SUPPLIED ENTRIES below:
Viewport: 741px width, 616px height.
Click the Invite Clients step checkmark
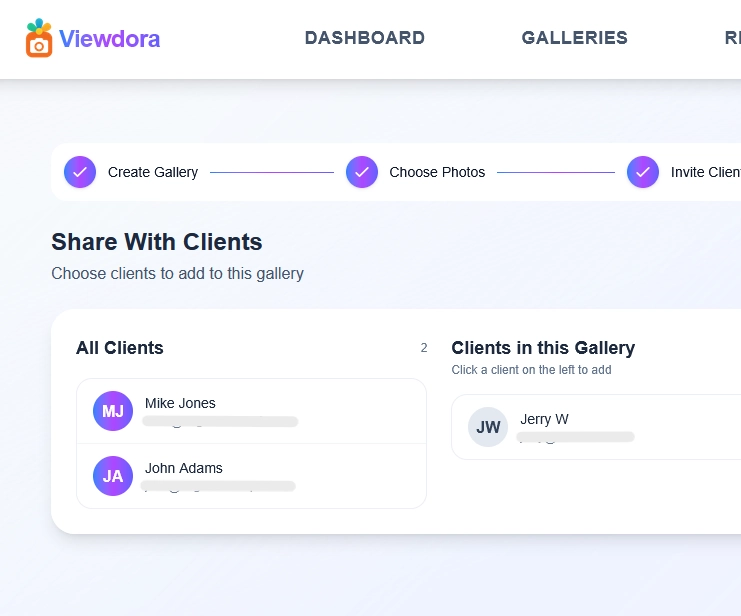pyautogui.click(x=642, y=172)
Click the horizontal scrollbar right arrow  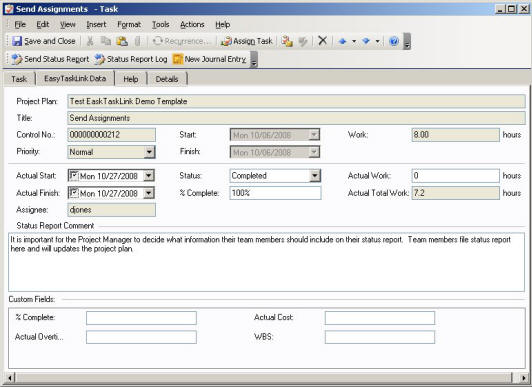(x=524, y=378)
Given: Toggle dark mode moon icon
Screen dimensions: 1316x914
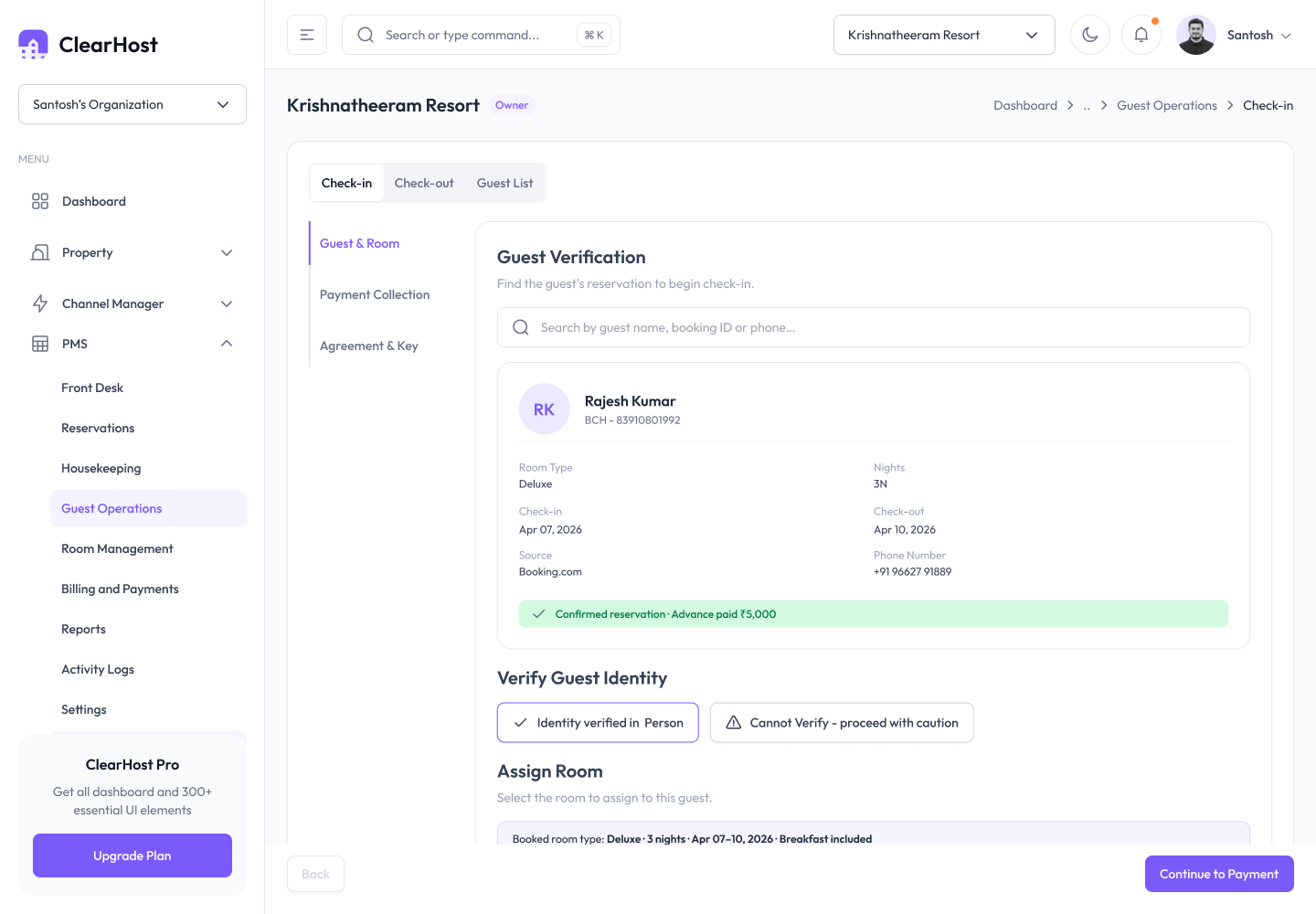Looking at the screenshot, I should (x=1090, y=35).
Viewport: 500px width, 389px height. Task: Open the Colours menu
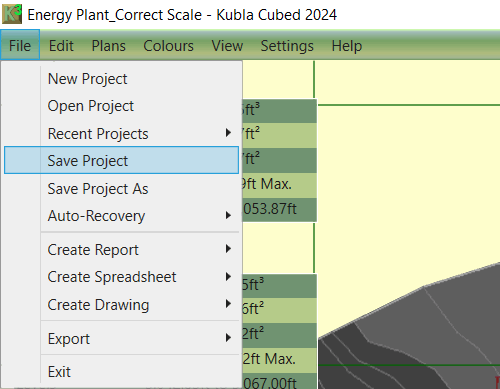coord(168,45)
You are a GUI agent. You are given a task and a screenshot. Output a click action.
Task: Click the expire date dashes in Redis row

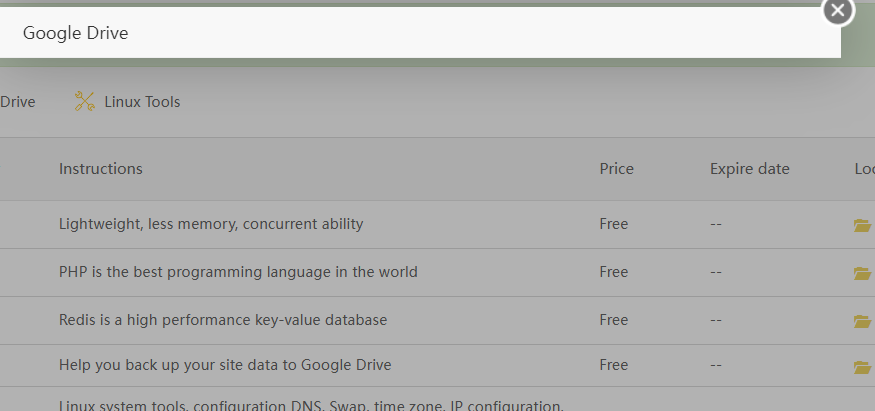716,320
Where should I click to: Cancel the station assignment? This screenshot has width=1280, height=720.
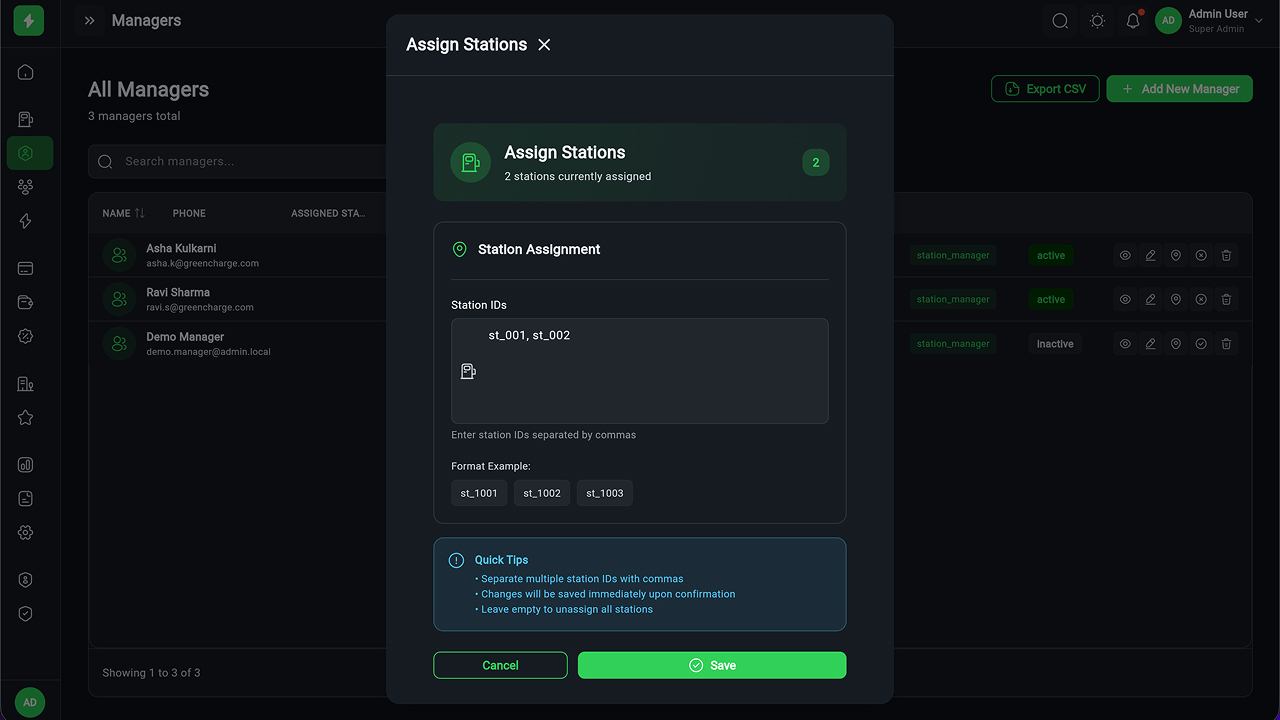pos(500,665)
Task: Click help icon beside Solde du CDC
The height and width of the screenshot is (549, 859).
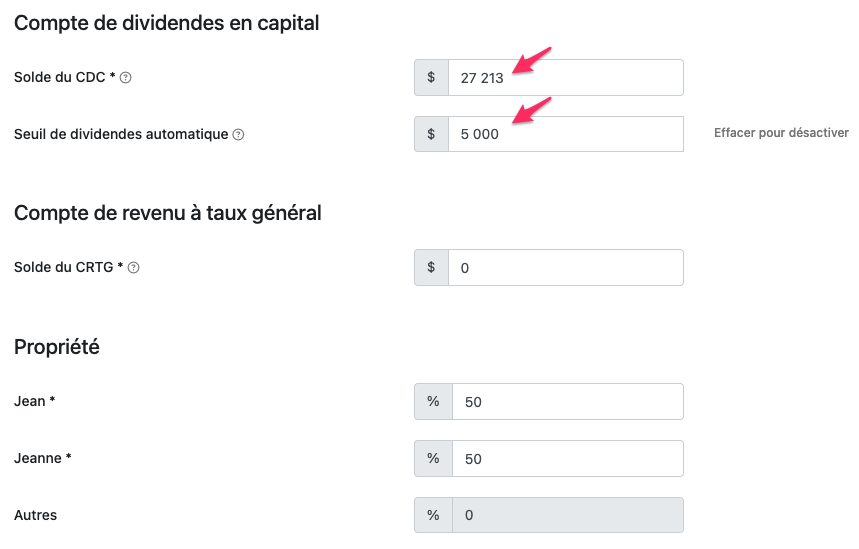Action: tap(125, 78)
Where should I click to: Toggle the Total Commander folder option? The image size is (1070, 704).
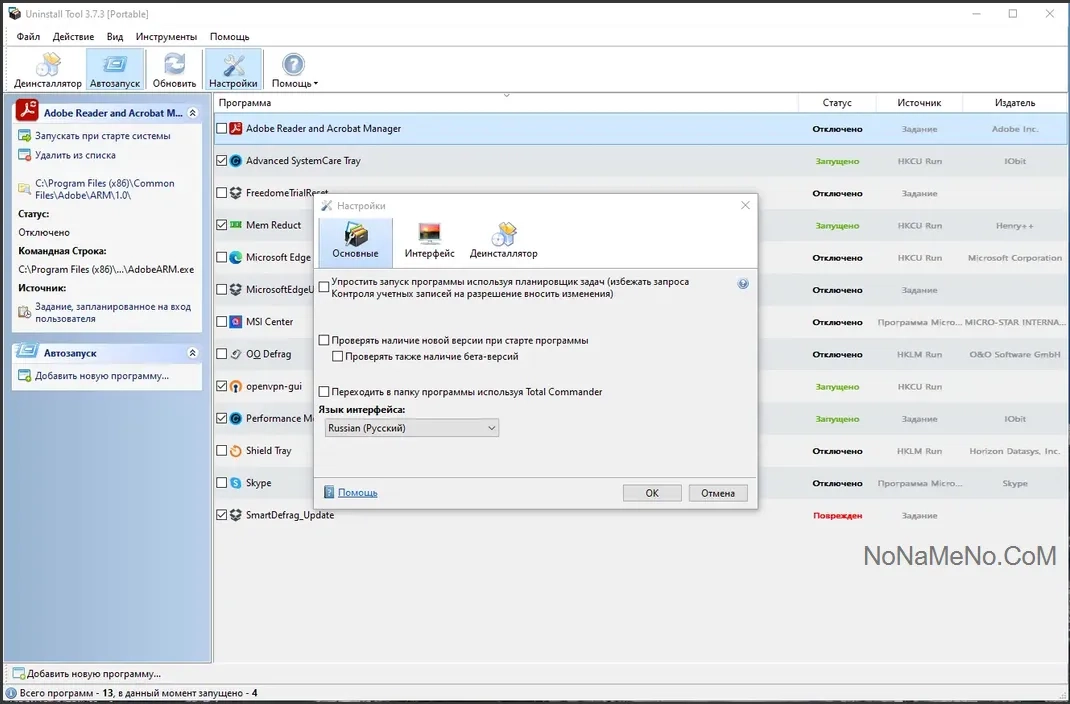[324, 392]
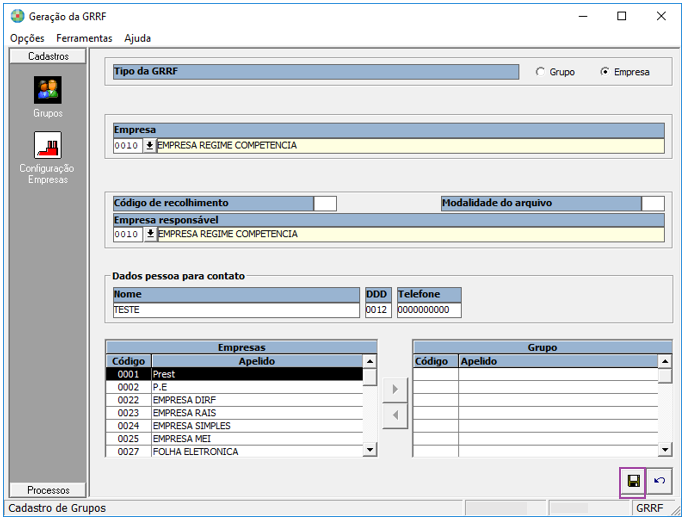Viewport: 685px width, 520px height.
Task: Select EMPRESA DIRF row in list
Action: pyautogui.click(x=240, y=400)
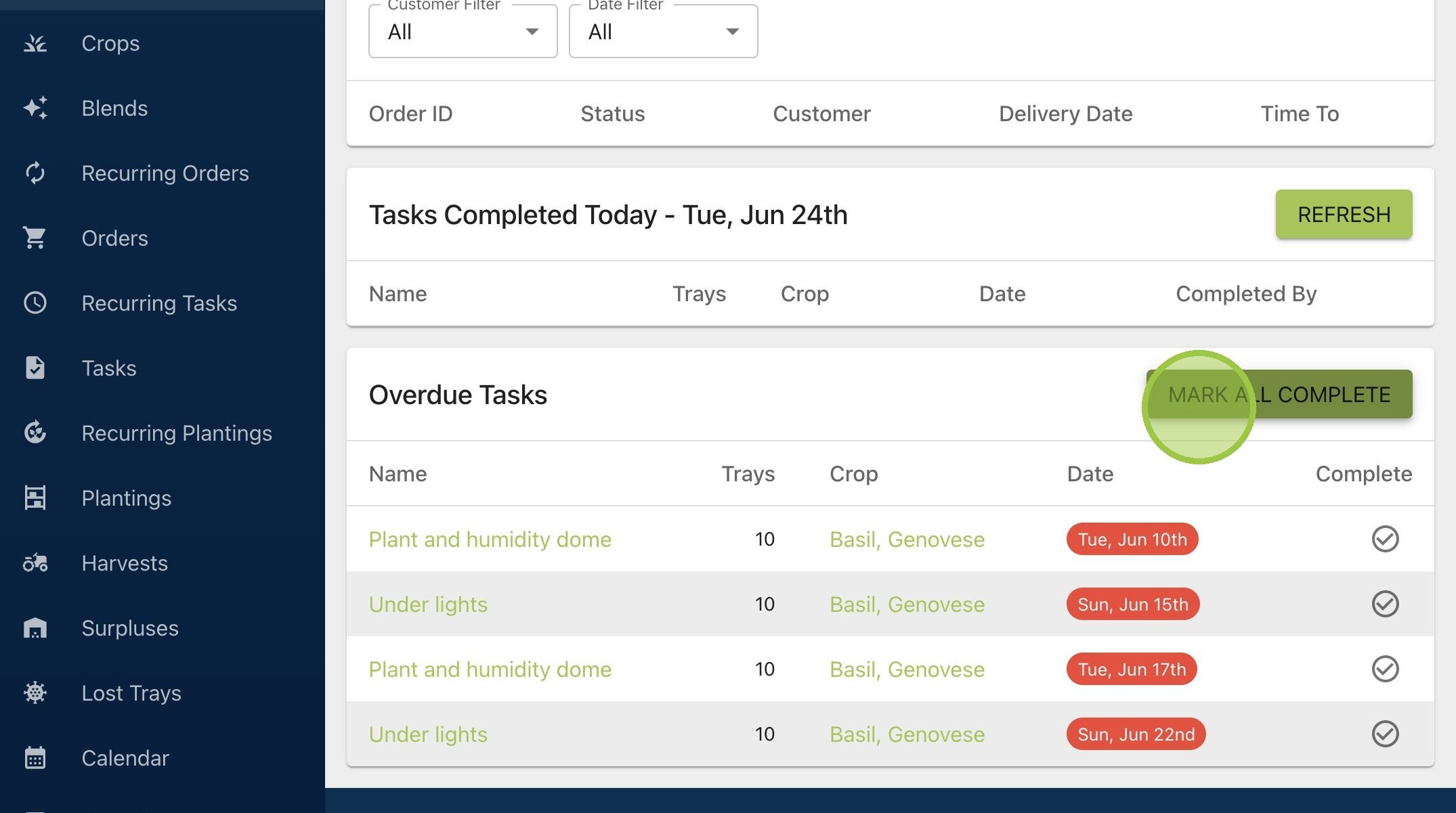This screenshot has height=813, width=1456.
Task: Complete the Sun, Jun 22nd Under lights task
Action: [1385, 734]
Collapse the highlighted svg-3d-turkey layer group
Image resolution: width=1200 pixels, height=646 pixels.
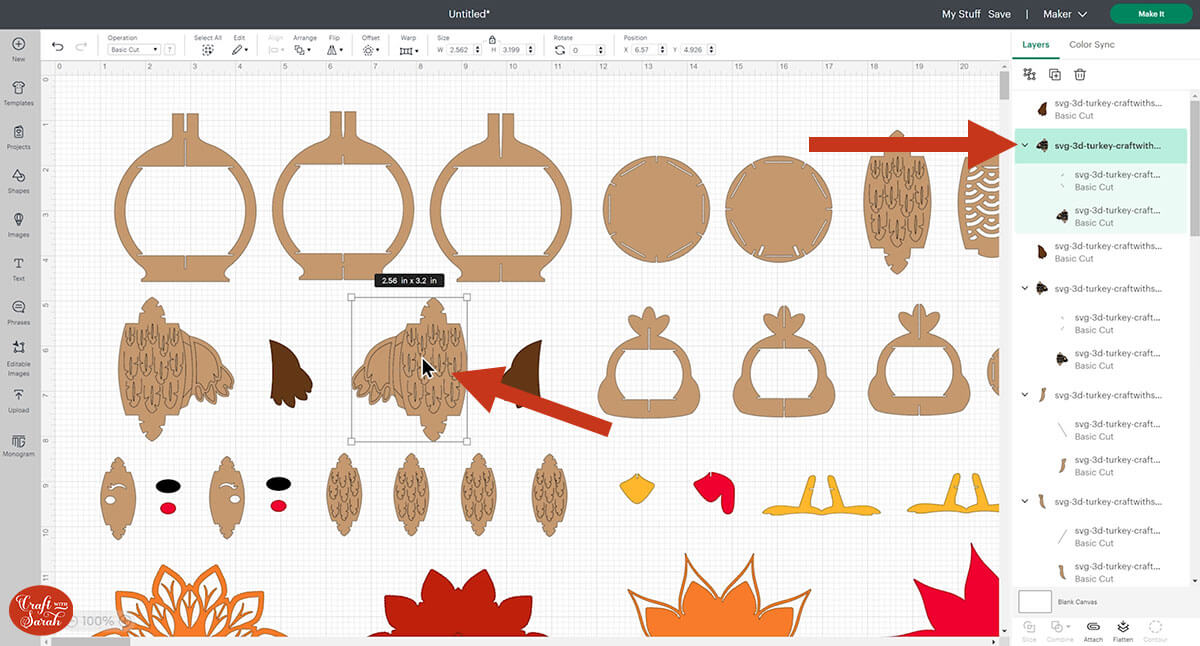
End of SUPPLIED ENTRIES.
TASK GOAL:
The answer must be an exact copy of the lines from the one that holds "Viewport: 500px width, 389px" through the end of the data, both included, with no pictures.

RESULT FOR THIS EXERCISE:
Viewport: 500px width, 389px height. Task: Open the Colours menu
coord(168,45)
You are a GUI agent. You are given a task and a screenshot. Output a click action.
Task: Click the expire date dashes in Redis row

716,320
Where should I click to: Cancel the station assignment? This screenshot has width=1280, height=720.
pos(500,665)
Task: Click help icon beside Solde du CDC
The height and width of the screenshot is (549, 859).
Action: tap(125, 78)
Where should I click to: Toggle the Total Commander folder option? The image size is (1070, 704).
[324, 392]
Viewport: 685px width, 520px height.
Task: Select EMPRESA DIRF row in list
Action: pyautogui.click(x=240, y=400)
This screenshot has height=813, width=1456.
Task: Complete the Sun, Jun 22nd Under lights task
Action: [1385, 734]
Collapse the highlighted svg-3d-turkey layer group
Image resolution: width=1200 pixels, height=646 pixels.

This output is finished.